Never sit six feet off from the table, nor yet so crunched up against it as to cause you indescribable torture. Well within feeding distance, with ample elbow-room for knife-and-fork play, is your safest rule.
Never tuck your napkin all around under your collar-band, nor make a child’s bib of it. You are not in a barber’s chair nor at a baby-farm.
Never suck up your soup with a straw, nor, with your elbows on the table and the plate-rim at your lips, drink it down with happy gurgles and impetuous haste. Go for it with a spoon for all you are worth. Never ask for more than a fourth service of soup.
Never bury your nose in your plate, while using your knife, fork and spoon at the same time, after the manner of Chinese chop-sticks. Maintain as erect an attitude as you can without endangering your spinal column, though not as if you had swallowed a poker.
Never exhibit surprise or irritation, should you overturn your soup in your lap. Rise majestically, and while the waiter is wiping it off, calmly declare that you were born under a lucky star, since not a drop has spattered your clothes.
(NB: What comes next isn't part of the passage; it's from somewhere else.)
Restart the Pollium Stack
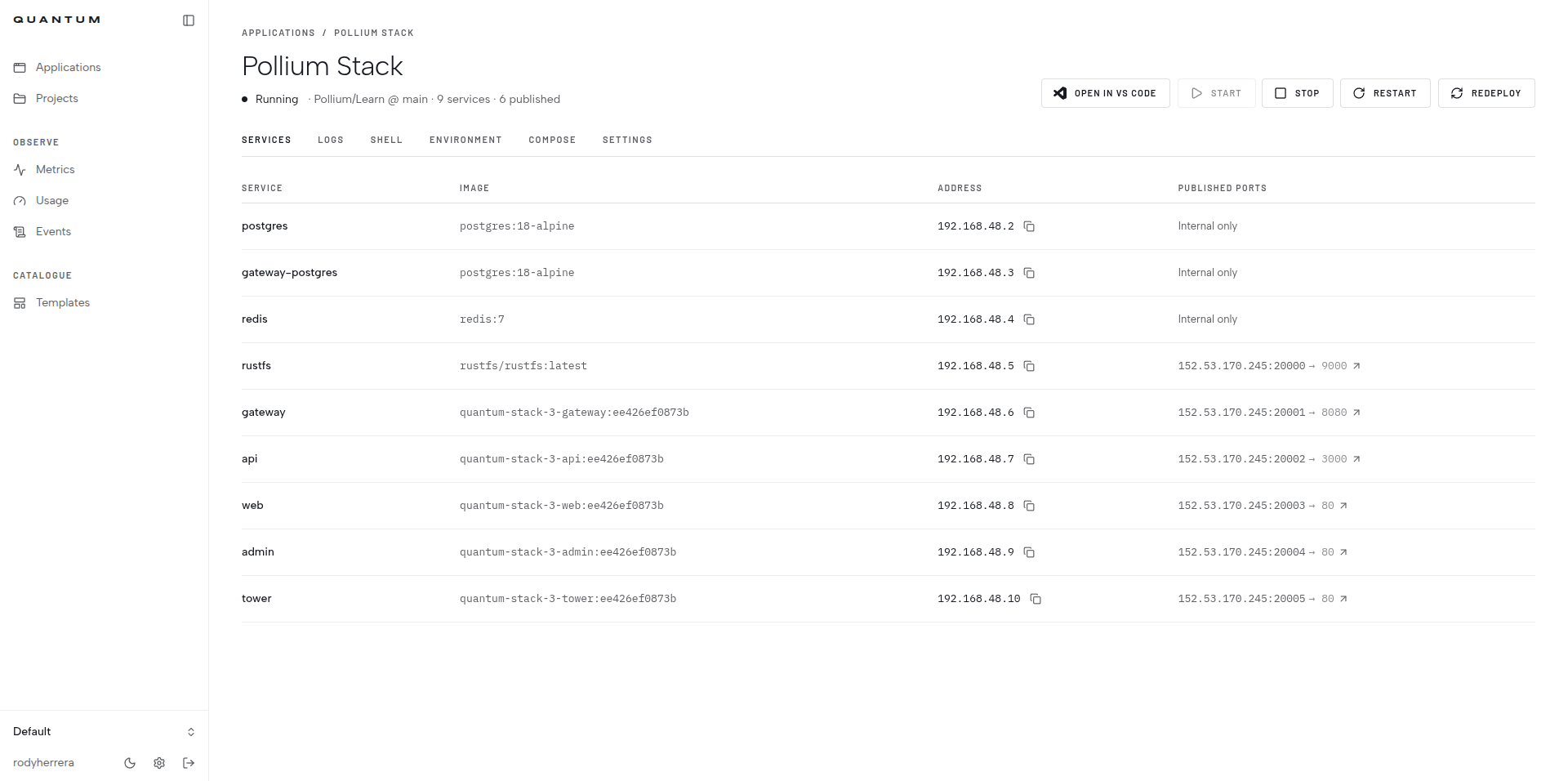The width and height of the screenshot is (1568, 781). point(1385,93)
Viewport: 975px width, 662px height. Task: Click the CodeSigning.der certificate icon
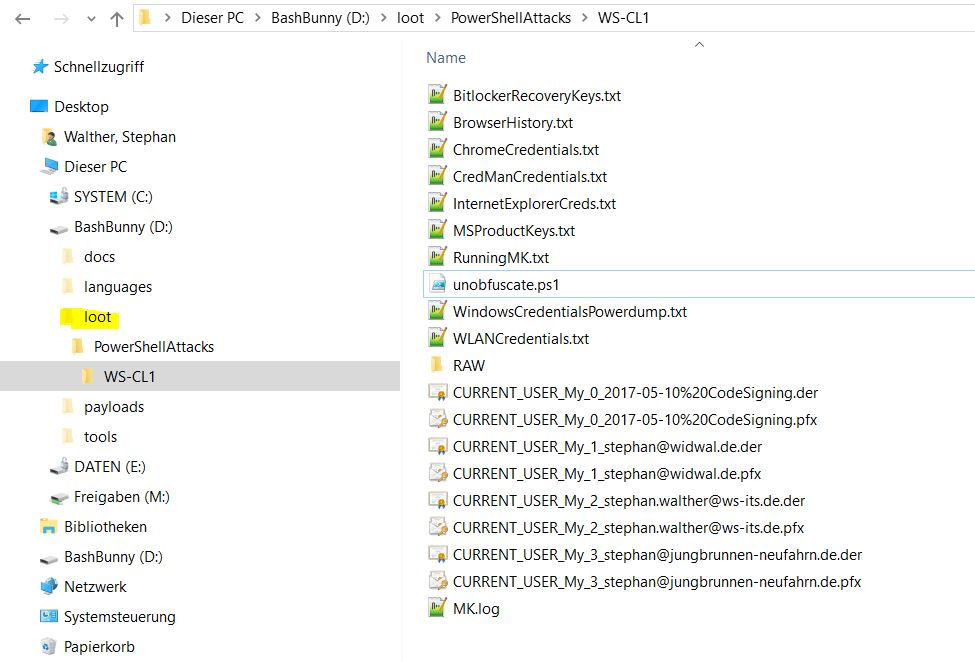click(438, 393)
Never snap off your bread in enormous chunks, to be filtered and washed down by gravy or wine. Rather than this, crumb it off into pellets, to be skillfully tossed into the mouth as occasion may demand.
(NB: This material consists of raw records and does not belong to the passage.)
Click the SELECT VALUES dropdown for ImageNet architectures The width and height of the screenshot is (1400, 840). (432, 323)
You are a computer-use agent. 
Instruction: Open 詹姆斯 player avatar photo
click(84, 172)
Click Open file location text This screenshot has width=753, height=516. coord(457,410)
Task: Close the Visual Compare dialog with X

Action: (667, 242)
Never ram your knife more than half-way down your throat. Hack with your knife, claw up with your fork; that is what they’re made for. Never take up a great meat-slice on your fork, and then leisurely nibble around the corners, making steady inroads till your teeth strike silver. This is a method rigidly interdicted among the highest circles.
Never eat fish with a spoon, if the silver butter-knife can be appropriated for that purpose.
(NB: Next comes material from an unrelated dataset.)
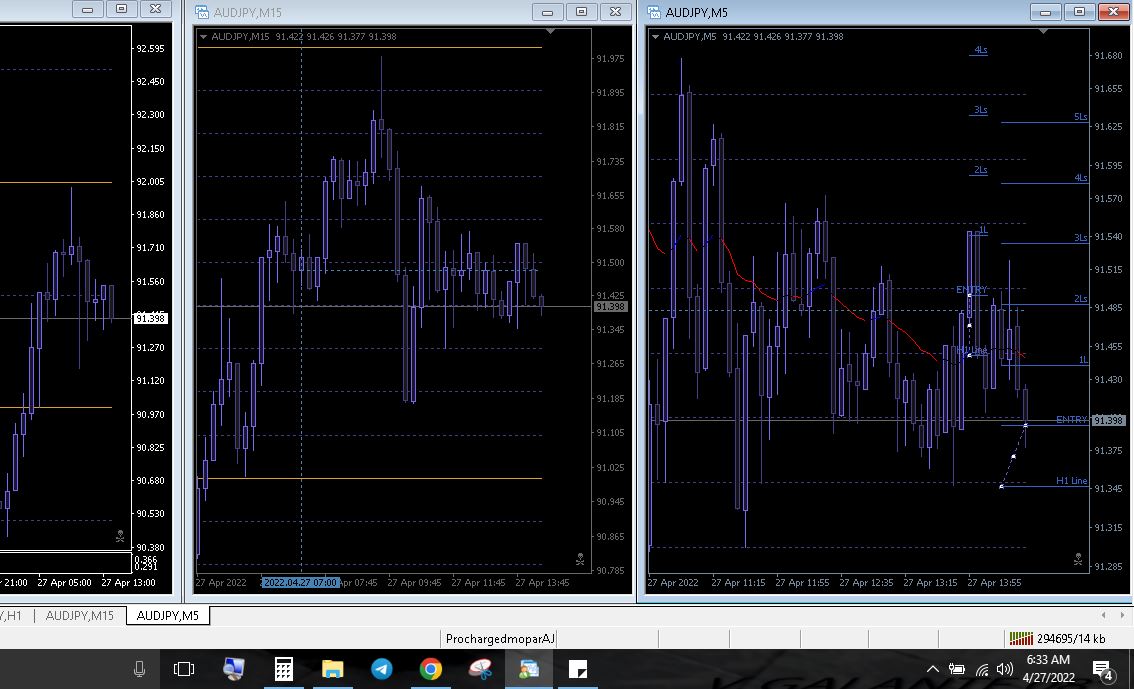The width and height of the screenshot is (1134, 689).
Task: Expand the AUDJPY,M15 chart dropdown triangle
Action: [204, 37]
Never eat as if you had bet high on getting away with the entire banquet in six minutes and a half. This may be complimentary to the viands, but is somewhat vulgar.
Never, when the champagne begins to circulate, snatch the bottle from the waiter’s hand, hang on to the nozzle, tilt up the butt, and ingurgitate for dear life, while approvingly patting your stomach with your disengaged hand. This is little short of an enormity.